• _YOUR OBJECTIVE_: From the line containing "GET IN TOUCH (248, 2361)" to the end of the entries, return every line exactly, both ends included, and add nothing.

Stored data
☆ ☆ ☆ ☆ ☆

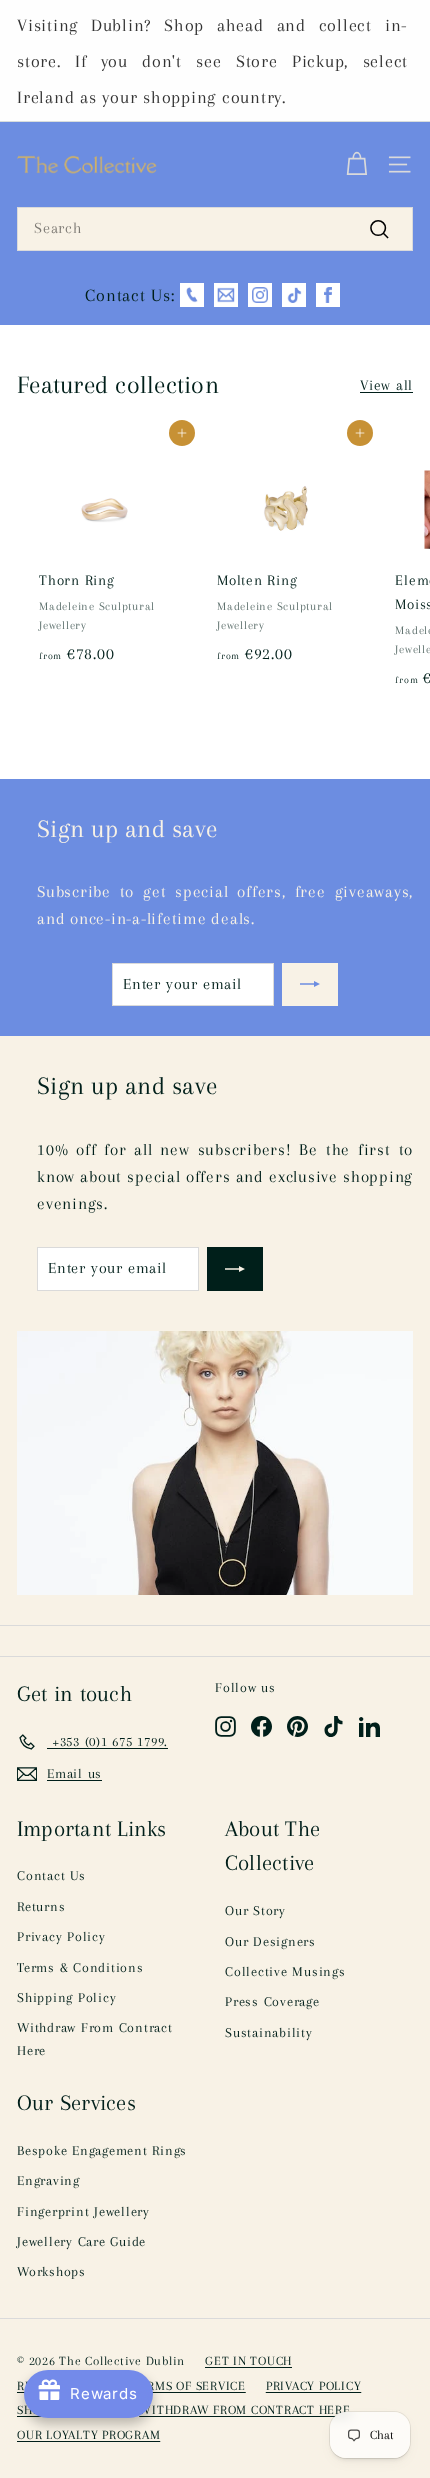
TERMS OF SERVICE (189, 2386)
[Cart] (356, 165)
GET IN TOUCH (248, 2361)
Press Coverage (272, 2001)
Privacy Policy (61, 1936)
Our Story (255, 1910)
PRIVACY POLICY (314, 2386)
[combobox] (215, 229)
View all (386, 385)
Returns (41, 1906)
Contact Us (51, 1875)
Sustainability (269, 2032)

☆ ☆ ☆ ☆ ☆

• _ANSWER SPACE_:
GET IN TOUCH (248, 2361)
Press Coverage (272, 2001)
Privacy Policy (61, 1936)
Our Story (255, 1910)
PRIVACY POLICY (314, 2386)
[combobox] (215, 229)
View all (386, 385)
Returns (41, 1906)
Contact Us (51, 1875)
Sustainability (269, 2032)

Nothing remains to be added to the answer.